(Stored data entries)
********************
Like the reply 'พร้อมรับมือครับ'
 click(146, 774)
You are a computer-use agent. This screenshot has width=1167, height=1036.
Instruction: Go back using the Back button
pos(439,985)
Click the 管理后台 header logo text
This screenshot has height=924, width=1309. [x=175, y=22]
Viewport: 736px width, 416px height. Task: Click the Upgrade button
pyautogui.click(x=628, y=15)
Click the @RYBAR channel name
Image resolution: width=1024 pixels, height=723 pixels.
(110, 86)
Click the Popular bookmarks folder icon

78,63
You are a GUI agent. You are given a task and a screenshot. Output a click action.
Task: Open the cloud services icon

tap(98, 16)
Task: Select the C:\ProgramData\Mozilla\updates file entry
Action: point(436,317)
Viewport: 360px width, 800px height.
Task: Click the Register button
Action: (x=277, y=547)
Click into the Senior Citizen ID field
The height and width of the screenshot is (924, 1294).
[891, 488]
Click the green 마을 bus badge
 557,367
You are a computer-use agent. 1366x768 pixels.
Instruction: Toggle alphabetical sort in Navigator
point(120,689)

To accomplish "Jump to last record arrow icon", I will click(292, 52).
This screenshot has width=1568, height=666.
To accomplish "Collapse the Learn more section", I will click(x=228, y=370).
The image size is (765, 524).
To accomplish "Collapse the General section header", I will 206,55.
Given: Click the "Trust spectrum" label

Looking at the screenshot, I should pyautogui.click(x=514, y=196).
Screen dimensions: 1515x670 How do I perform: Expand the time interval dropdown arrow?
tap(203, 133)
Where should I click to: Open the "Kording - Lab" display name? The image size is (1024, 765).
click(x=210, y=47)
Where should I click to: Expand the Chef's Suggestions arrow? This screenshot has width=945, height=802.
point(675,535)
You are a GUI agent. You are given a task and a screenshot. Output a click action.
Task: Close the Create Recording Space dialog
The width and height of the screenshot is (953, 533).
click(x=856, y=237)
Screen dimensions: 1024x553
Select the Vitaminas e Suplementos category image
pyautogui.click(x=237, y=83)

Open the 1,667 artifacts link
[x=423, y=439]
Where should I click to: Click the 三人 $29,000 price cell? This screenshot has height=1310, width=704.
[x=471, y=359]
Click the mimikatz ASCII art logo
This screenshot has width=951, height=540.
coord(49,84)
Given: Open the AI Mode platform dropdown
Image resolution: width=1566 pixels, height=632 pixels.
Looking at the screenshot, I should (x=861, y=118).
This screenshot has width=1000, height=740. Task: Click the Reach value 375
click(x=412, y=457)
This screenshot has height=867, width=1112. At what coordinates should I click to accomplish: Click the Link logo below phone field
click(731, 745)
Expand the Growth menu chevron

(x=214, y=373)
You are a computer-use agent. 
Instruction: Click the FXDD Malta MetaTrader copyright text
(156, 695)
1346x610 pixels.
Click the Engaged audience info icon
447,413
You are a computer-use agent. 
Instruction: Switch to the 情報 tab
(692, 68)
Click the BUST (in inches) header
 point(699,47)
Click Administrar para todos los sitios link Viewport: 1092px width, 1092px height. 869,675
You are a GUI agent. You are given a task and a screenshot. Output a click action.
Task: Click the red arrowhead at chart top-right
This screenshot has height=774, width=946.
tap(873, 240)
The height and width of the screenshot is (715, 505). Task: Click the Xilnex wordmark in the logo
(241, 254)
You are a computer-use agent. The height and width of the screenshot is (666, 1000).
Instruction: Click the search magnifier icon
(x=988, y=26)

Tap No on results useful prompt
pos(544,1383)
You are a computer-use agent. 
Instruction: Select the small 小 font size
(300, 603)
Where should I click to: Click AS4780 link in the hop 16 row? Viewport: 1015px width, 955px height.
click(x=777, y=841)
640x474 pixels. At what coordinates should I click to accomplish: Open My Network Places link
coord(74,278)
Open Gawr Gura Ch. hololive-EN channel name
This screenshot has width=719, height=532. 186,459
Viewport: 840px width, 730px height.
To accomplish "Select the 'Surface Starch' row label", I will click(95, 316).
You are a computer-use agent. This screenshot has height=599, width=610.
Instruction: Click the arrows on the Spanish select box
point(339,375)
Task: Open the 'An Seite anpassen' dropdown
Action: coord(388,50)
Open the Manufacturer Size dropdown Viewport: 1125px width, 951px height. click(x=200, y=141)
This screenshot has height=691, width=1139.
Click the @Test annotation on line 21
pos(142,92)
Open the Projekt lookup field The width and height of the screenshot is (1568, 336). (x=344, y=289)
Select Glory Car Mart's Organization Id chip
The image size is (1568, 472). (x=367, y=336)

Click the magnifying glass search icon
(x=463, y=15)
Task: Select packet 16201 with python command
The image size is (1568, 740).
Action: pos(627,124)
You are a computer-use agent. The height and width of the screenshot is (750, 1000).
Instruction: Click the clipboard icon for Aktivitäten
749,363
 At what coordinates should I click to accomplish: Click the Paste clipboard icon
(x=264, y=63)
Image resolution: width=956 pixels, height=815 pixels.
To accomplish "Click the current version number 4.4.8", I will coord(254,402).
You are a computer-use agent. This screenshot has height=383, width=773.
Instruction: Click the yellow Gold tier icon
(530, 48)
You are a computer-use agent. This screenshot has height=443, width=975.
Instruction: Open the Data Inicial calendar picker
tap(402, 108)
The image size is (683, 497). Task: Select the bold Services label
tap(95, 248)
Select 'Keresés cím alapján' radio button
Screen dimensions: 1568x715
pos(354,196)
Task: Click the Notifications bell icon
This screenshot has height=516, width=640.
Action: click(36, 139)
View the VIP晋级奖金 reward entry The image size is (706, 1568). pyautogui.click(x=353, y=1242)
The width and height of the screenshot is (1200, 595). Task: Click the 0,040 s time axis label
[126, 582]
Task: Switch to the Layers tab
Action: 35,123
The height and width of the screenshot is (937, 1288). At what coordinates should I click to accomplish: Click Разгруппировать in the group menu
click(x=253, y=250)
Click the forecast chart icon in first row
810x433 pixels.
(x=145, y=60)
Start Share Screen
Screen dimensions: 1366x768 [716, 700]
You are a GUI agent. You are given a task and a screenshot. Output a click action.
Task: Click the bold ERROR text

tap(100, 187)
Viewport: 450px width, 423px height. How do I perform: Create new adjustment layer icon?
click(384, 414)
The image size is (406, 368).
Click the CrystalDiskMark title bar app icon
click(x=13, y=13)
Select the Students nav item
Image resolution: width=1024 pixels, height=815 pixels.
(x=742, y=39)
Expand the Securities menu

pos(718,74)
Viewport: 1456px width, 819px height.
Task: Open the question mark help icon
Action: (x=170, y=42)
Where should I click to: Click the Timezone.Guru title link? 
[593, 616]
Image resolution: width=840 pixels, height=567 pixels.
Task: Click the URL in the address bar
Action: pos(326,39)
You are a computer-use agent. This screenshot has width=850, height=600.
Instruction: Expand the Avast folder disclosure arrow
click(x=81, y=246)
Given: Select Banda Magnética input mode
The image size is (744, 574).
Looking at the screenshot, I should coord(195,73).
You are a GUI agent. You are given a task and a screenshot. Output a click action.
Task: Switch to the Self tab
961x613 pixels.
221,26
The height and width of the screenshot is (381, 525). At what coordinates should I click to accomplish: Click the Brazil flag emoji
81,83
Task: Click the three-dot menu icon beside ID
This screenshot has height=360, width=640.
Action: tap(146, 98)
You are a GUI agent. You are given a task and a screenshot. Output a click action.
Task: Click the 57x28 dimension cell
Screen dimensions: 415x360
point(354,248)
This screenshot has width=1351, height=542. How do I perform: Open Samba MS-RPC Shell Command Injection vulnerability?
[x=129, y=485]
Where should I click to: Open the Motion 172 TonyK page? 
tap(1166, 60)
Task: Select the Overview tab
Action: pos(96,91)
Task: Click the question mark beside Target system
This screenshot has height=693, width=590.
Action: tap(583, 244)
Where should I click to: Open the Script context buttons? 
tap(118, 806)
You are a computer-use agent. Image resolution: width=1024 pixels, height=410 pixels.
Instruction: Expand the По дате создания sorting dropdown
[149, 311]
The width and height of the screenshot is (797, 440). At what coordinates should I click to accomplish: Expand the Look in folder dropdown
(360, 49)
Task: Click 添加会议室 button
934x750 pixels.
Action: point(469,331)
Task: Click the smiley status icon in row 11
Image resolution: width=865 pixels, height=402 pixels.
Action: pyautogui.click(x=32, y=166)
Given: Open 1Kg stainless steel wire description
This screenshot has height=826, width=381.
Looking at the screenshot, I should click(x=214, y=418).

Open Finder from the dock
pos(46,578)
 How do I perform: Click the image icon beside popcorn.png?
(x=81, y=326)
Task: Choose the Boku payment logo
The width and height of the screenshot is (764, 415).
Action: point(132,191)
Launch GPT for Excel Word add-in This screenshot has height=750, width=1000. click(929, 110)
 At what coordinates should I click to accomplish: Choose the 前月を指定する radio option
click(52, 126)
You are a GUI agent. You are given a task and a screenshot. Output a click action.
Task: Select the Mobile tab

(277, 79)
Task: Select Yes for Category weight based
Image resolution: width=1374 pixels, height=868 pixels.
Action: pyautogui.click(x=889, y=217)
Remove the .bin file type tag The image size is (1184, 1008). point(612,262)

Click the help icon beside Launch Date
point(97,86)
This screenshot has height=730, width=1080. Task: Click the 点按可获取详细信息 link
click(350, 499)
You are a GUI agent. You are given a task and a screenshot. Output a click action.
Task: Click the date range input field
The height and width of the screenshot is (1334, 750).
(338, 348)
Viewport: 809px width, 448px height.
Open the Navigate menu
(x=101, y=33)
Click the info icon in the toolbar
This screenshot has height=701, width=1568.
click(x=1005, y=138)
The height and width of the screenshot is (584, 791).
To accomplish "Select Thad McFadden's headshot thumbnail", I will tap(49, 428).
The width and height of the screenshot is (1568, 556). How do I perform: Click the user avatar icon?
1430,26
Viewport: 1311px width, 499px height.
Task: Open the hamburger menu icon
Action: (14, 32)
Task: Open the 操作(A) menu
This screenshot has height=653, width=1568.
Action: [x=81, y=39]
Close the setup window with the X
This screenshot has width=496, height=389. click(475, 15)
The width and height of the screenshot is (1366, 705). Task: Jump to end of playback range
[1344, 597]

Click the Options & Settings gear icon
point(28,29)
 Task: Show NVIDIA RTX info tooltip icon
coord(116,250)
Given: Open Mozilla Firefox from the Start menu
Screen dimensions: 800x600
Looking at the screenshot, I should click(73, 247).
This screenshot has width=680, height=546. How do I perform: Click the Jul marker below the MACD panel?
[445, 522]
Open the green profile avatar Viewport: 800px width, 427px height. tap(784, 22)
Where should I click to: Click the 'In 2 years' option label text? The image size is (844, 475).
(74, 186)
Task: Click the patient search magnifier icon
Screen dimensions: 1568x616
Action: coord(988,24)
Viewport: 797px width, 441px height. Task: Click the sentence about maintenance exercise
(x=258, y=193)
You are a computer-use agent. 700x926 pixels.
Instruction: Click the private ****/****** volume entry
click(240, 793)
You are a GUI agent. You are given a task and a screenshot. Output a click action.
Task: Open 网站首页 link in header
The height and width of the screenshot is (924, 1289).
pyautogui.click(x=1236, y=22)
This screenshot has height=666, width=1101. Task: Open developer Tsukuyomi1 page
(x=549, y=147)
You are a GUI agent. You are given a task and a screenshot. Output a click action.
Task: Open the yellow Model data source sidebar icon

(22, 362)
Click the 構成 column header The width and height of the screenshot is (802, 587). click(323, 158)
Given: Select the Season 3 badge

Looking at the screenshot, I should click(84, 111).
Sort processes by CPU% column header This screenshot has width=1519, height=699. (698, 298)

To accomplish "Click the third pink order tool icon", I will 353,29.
********************
** What you have to do **
All lines above from the one holding "Instruction: Select the small 小 font size" to the one holding "Image resolution: width=956", inclusive, are to be copied exactly; no other line is wanted.

** Exercise solution **
Instruction: Select the small 小 font size
(300, 603)
Where should I click to: Click AS4780 link in the hop 16 row? Viewport: 1015px width, 955px height.
click(x=777, y=841)
640x474 pixels. At what coordinates should I click to accomplish: Open My Network Places link
coord(74,278)
Open Gawr Gura Ch. hololive-EN channel name
This screenshot has width=719, height=532. 186,459
Viewport: 840px width, 730px height.
To accomplish "Select the 'Surface Starch' row label", I will click(95, 316).
You are a computer-use agent. This screenshot has height=599, width=610.
Instruction: Click the arrows on the Spanish select box
point(339,375)
Task: Open the 'An Seite anpassen' dropdown
Action: coord(388,50)
Open the Manufacturer Size dropdown Viewport: 1125px width, 951px height. click(x=200, y=141)
This screenshot has height=691, width=1139.
Click the @Test annotation on line 21
pos(142,92)
Open the Projekt lookup field The width and height of the screenshot is (1568, 336). (x=344, y=289)
Select Glory Car Mart's Organization Id chip
The image size is (1568, 472). (x=367, y=336)

Click the magnifying glass search icon
(x=463, y=15)
Task: Select packet 16201 with python command
The image size is (1568, 740).
Action: pos(627,124)
You are a computer-use agent. The height and width of the screenshot is (750, 1000).
Instruction: Click the clipboard icon for Aktivitäten
749,363
 At what coordinates should I click to accomplish: Click the Paste clipboard icon
(x=264, y=63)
Image resolution: width=956 pixels, height=815 pixels.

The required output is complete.